Well…another blog post down. Maybe I’ll do another one again next year. 🙂

The Things Kids Say…and Happy October :)

“I practiced 9 days this week!”

“Easy peasy, lemon squeezey!”

I had to laugh when a cute 1st grade girl said that last one in reference to playing her new “Old Clock” song. Where do they learn these things?? And the second grader that was confused about how many days are in a week made me look at my office partner and try not to laugh. I have had a MARVELOUS first month of being a music teacher at a Christian school. Happy October 1st, by the way!!
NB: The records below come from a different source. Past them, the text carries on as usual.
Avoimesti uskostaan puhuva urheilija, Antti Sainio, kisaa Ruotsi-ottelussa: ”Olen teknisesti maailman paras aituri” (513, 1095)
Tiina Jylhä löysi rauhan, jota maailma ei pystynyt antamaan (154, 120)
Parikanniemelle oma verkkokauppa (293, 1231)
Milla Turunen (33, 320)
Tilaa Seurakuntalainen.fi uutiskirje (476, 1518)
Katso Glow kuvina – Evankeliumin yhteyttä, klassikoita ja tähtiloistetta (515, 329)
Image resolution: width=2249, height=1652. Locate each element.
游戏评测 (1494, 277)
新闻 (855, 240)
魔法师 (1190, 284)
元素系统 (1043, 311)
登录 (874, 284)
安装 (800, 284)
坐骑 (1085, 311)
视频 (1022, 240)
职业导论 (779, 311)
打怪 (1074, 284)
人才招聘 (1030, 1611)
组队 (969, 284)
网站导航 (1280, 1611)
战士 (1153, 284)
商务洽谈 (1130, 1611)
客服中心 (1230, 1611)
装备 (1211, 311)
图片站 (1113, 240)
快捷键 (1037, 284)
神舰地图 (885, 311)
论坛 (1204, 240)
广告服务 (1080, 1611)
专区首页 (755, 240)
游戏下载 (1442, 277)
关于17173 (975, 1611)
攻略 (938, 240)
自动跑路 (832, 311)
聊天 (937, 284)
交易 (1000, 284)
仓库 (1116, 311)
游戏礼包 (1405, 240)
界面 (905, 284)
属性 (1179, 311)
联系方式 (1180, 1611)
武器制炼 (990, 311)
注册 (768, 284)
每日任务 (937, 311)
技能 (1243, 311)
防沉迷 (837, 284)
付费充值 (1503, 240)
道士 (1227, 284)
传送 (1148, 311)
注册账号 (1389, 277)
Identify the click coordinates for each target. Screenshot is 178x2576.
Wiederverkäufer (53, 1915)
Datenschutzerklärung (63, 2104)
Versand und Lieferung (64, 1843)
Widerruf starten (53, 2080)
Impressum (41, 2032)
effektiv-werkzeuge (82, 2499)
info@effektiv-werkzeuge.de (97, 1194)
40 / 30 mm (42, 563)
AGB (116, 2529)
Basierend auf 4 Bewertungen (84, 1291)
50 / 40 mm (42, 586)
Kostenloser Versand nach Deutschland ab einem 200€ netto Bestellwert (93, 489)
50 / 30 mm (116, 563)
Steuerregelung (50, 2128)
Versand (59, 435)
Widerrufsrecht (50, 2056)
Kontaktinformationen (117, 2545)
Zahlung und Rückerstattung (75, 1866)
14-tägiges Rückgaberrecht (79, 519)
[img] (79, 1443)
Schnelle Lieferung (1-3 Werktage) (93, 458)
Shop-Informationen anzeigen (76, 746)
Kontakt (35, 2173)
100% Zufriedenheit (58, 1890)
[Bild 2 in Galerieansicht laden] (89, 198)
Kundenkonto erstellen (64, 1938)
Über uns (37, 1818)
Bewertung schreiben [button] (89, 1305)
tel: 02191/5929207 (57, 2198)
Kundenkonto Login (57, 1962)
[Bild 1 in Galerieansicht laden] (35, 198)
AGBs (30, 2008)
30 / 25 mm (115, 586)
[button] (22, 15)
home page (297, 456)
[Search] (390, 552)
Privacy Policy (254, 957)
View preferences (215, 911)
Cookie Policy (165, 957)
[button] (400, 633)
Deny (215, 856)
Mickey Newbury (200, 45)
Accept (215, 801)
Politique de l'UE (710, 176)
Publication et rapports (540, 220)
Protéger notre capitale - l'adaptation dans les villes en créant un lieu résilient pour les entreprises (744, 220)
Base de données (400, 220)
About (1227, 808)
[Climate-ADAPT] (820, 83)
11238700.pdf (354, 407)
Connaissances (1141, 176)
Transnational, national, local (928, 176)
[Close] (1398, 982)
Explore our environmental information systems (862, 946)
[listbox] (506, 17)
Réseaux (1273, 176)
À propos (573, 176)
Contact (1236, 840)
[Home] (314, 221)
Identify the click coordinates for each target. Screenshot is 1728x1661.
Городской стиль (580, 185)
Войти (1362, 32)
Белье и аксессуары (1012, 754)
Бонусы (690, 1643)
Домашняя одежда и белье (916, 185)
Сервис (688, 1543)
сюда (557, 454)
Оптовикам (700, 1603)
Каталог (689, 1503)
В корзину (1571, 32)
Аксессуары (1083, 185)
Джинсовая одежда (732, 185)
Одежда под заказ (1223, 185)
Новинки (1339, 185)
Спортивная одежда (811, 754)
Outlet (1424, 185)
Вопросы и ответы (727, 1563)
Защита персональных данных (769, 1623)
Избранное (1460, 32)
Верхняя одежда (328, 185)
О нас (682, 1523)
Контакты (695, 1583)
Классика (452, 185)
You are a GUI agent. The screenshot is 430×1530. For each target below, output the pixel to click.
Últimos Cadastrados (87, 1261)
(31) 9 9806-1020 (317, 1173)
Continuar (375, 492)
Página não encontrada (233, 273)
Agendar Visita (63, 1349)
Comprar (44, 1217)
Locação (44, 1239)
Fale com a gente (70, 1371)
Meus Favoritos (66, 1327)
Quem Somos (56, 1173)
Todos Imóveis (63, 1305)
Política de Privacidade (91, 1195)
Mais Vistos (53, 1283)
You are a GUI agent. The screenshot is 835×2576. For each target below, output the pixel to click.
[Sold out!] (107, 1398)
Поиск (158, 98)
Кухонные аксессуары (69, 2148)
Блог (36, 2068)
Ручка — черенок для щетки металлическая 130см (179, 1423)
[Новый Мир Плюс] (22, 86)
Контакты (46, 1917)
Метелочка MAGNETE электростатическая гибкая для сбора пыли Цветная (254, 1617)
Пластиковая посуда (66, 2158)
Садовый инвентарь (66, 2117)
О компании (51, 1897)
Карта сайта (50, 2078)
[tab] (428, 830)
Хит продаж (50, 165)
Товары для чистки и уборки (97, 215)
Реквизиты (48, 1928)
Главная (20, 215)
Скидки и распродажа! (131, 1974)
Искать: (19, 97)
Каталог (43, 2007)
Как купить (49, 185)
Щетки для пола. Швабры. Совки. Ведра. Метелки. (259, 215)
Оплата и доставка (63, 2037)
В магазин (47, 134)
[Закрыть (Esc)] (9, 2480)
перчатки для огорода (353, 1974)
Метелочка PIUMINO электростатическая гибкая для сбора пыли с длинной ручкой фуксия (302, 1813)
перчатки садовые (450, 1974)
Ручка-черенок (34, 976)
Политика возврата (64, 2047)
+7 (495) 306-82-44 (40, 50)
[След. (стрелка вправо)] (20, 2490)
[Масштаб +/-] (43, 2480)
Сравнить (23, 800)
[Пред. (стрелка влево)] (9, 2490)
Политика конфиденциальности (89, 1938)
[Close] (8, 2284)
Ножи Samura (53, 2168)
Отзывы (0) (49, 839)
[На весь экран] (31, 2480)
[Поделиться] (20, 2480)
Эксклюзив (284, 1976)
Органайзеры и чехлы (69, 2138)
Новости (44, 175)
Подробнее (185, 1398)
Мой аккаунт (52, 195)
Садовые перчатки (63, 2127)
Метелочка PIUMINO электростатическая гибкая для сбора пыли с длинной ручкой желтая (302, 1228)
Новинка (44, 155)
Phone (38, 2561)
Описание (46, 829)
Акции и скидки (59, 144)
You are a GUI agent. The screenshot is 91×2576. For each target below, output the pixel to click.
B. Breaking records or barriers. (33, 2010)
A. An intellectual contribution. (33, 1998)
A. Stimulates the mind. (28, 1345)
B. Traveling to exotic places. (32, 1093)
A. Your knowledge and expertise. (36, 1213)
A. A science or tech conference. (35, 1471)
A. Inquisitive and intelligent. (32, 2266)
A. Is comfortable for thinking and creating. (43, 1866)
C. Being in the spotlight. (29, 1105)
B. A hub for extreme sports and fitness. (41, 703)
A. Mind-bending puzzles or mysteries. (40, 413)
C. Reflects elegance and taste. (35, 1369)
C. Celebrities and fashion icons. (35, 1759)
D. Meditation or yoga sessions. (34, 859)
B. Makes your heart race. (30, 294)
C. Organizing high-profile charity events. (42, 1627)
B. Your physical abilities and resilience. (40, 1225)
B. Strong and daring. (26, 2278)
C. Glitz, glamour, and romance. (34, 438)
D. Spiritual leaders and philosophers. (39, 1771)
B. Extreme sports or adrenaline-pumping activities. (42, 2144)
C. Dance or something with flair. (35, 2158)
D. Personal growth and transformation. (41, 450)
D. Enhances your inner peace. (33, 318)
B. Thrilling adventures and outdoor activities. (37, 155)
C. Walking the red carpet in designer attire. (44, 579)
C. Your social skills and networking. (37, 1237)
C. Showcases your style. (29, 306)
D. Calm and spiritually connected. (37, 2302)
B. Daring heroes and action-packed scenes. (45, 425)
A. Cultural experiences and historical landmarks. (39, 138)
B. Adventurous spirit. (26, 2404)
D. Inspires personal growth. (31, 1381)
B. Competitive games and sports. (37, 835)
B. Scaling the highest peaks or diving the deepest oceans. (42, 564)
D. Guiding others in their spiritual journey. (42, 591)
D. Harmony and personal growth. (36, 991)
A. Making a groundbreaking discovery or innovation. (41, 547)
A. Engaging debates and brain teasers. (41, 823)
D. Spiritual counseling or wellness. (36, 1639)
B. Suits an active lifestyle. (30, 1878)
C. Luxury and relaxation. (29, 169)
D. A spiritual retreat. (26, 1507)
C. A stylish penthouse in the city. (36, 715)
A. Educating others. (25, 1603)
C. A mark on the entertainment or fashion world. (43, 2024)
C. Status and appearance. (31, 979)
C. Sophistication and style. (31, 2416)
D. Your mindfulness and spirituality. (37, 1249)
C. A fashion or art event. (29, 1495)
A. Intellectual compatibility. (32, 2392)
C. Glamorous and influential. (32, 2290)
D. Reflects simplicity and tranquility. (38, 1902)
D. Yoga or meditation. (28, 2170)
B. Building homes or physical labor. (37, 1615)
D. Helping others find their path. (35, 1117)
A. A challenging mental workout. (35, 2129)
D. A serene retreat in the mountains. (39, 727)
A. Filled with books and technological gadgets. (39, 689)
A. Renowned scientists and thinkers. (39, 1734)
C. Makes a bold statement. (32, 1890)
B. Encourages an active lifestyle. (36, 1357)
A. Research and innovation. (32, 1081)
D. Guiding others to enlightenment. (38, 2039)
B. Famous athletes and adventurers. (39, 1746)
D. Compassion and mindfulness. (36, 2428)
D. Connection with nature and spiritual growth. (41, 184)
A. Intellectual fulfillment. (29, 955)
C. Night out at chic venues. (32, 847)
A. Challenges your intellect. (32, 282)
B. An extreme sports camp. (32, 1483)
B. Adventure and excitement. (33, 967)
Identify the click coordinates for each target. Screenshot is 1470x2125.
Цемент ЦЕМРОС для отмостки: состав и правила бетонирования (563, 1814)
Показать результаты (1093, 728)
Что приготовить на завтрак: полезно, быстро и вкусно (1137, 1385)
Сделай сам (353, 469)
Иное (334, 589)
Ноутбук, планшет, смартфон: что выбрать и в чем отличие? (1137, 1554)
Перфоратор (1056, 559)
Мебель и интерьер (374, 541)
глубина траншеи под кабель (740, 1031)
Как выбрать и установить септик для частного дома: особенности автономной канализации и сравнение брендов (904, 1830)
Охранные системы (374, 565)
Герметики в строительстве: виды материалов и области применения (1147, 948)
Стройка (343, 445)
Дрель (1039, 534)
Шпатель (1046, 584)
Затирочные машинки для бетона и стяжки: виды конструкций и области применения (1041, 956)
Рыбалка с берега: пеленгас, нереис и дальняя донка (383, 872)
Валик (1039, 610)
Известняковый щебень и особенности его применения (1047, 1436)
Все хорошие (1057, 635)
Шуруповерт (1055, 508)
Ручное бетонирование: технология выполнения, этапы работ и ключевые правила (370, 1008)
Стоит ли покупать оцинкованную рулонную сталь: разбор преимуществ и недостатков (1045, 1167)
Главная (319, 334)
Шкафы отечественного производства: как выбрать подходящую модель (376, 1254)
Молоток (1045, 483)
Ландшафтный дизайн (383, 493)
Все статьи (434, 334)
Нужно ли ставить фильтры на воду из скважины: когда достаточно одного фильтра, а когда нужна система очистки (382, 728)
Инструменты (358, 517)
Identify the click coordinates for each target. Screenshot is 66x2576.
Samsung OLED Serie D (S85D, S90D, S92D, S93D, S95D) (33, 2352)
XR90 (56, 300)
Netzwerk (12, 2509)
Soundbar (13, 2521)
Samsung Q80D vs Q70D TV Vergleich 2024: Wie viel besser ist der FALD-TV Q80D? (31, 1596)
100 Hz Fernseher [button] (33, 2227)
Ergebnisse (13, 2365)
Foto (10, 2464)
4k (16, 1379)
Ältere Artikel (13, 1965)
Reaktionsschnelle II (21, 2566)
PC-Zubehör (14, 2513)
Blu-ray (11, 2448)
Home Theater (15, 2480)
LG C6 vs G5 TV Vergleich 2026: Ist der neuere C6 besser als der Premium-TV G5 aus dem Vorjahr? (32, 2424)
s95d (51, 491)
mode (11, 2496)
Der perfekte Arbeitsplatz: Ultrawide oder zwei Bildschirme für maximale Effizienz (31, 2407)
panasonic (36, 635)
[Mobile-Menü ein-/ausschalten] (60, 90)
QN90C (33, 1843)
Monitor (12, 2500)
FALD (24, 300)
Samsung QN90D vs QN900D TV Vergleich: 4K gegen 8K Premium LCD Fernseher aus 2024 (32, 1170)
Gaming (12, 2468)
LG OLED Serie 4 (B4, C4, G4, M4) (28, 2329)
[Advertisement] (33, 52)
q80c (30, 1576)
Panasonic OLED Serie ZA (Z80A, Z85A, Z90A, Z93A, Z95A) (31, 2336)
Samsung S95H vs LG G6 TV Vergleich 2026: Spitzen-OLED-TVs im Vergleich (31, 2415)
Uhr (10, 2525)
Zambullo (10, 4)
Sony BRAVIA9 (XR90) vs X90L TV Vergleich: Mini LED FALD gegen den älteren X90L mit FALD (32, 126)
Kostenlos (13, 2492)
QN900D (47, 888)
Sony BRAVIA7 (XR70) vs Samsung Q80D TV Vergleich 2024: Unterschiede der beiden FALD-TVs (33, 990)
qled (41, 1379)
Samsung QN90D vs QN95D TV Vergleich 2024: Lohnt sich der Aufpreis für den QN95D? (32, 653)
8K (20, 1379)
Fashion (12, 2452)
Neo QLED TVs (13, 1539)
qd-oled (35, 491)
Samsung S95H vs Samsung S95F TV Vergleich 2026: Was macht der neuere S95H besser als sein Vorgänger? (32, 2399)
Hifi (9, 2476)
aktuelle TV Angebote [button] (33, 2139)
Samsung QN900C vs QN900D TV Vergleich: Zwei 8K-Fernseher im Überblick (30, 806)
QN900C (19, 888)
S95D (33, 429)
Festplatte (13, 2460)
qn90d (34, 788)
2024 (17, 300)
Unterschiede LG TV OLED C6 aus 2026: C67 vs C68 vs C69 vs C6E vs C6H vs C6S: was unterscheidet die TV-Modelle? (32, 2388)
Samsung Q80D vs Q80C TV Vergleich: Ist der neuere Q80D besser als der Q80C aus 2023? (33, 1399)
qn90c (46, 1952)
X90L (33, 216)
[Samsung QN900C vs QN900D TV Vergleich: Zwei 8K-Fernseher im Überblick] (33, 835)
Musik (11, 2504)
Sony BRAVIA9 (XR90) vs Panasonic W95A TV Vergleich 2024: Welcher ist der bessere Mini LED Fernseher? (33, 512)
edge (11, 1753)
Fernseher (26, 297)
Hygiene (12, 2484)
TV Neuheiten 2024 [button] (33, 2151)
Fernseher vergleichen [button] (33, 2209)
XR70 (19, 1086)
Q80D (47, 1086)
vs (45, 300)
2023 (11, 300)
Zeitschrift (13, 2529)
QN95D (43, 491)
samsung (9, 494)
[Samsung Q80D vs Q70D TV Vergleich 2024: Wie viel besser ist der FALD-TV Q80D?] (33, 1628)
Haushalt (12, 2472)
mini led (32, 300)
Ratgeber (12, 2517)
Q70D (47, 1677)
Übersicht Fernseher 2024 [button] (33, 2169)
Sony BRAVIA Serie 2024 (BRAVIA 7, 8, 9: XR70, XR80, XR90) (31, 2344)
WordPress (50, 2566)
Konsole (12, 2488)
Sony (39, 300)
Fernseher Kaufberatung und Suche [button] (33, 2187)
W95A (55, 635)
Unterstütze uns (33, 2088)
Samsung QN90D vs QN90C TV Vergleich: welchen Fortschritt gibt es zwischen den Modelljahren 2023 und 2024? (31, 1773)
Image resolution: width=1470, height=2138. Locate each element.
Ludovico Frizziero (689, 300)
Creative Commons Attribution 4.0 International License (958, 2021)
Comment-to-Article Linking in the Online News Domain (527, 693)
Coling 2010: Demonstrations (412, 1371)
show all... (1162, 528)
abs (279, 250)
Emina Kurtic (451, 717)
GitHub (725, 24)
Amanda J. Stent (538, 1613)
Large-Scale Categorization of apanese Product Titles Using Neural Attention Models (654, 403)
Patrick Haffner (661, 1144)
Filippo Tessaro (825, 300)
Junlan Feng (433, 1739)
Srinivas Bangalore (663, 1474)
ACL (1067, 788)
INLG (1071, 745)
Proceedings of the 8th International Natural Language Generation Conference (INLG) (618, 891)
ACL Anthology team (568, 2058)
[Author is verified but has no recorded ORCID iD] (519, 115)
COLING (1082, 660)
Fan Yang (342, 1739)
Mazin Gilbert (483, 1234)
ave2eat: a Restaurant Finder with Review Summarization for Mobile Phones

I have 21 students here, mostly between the ages of 6-11. Adds up to a lot of beginner lessons. Fun, fun! Our theme at school this year is “Build Up”, and I am definitely in the ‘building’ stage of my piano studio. I have such cute precious kids who are in love with the piano and music right now. I have challenged myself to do my best to help grow that love and motivation for music even as they get older! I’ve noticed in this last month of teaching that once the students hit about 7th grade, a huge percentage drop out of piano lessons. I have only 2 students above 7th grade! Oh how I miss Rachmaninoff, Ravel, Bach, Tchaikovsky . . . Oh well, for now I am stuck with Faber and Faber.  🙂 Except I’m not really stuck–there is soo much amazing music out there even for a first grade level. I love Martha Mier, for example, and am using some of Burgmuller’s pieces for the older ones. (I knew that project I did on him in college would come in handy some day!) So, even if it’s not as challenging or amazing sounding as the Classical composers, my students still enjoy and find it exciting to play some new music outside of the lesson book.

There’s so much I could write about what I’ve learned this month–through the lessons, teaching out of Faber’s Primer Level book (I have stopped going in order of the pages!), and my music classes. Playing Strauss and waltzing while playing musical chairs, listening to Bach and eating candy corn, and using rhythm instruments with the March of the Toy Soldiers from the Nutcracker are just a few of the fun things we’ve been doing in 1st Grade Music. 🙂 I definitely have a job that I love, and I’m so thankful for it! And I’m thankful it’s fall! I love the colors that I missed so much when I was in SC!! My day is done here at school, and I’m off to my brother’s soccer game. 🙂 

Happy October!!

 

 

 

Hello world!

I’ve graduated college (Hooray!) and just started teaching music at a Christian school, and since I’m starting a whole bunch of new things recently, I thought I’d start a blog too. We’ll see how it goes!

I guess this is my “Hello World” post. Hm, what should you know about me before I start writing about music classes and my awesome nephew and adventures with my brothers this year? I named my blog “He Made Something Beautiful” because I love the song “Something Beautiful” (someone already had that blog name! so I added “He made”) and I believe that God can change lives and make them beautiful if we let Him. I love music, so you might see a lot of that on here! My sister is my best friend and I miss her while she’s at college. I have a nephew who’s almost 10 months old–he convinced me that maybe I do like little kids. 🙂 Today was my first day ever of teaching a music class, and I loved it! I teach Kindergarten and 1st grade music, as well as piano lessons to varied ages. I never used to think I was a kid person–I hated babysitting! but I LOVE teaching them music.

Other than that, I’m just a young American ready to see what God has for my life. Hello World!